I nod slowly to myself. I’m about to depress the button-
For some reason, I felt the penny drop right then. It’s not often adults, professionals, behave this way. I knew something had happened to shake the world. I knew it.
“What’s happened?” I ask softly. Then I press the switch and ask again: “What’s happened?”
“Uh, Andy…there’s a fuel problem. Some uh…some uh…oil well in the Middle East…er…a Saudi well was hit. Uhhhhhhh…ksssh…Um…a terrorist got into one of their super reservoirs; its been on CNN, on all the channels for the last few hours. The world’s biggest oil well, Ghawar, has gone.”
A big gaping hole instead of words.
“Yeah. Um…and the Chinese are already reacting to this. There’s been a sudden...uh...build up of forces...in the Gulf. The markets are going crazy. It’s uh...it's a meltdown. It’s an absolute meltdown. People everywhere are starting to… huh? Yeah yeah…horde fuel.
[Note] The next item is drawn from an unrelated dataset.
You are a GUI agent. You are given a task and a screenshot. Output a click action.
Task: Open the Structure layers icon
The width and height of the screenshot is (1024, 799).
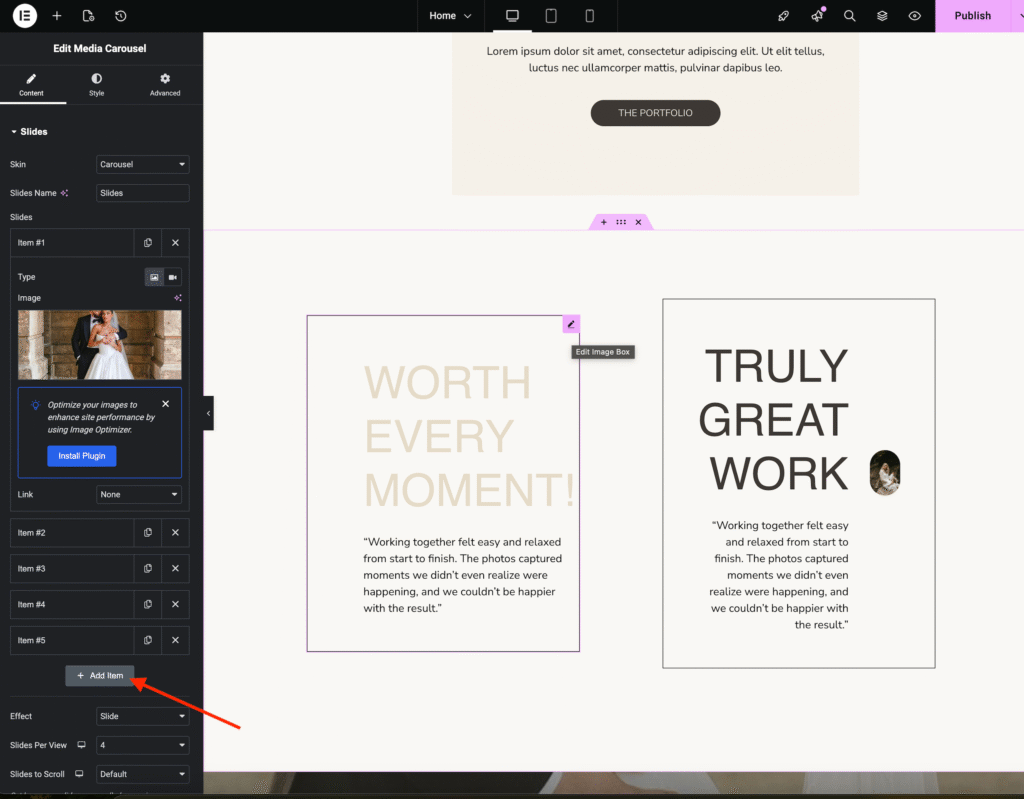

Uh… So we’re struggling right now to get some to you. They’re uh…yeah in a minute…huh?[muffled voice in the background]...er… even looting in Maun and Gaberone. Listen Andy, hang on…”
I digest this news for several minutes, and start when the mike erupts again: “We advise you to abandon the ship. Try to get yourself to where food is, or shelter. Things seem to be getting worse by the minute. [Softly in the background: ‘Sir it’s your wife on line one’] Good luck Andy. Krrrrrchf.”
Those words introduced me to the desert of the real. I seem to hear them echoing back at me, through time, and each time they bury themselves deeper into me, like a thorn, or a nail splitting my bone, digging into the wood under my skin. Sometimes I wish I’d never heard them, but of course, how could that change anything?
So there I sat, with the radio steaming in my hand, and my eyes closing – thin flaps of skin with the sun burning through the red capillaries between them and the membranes of my eyes.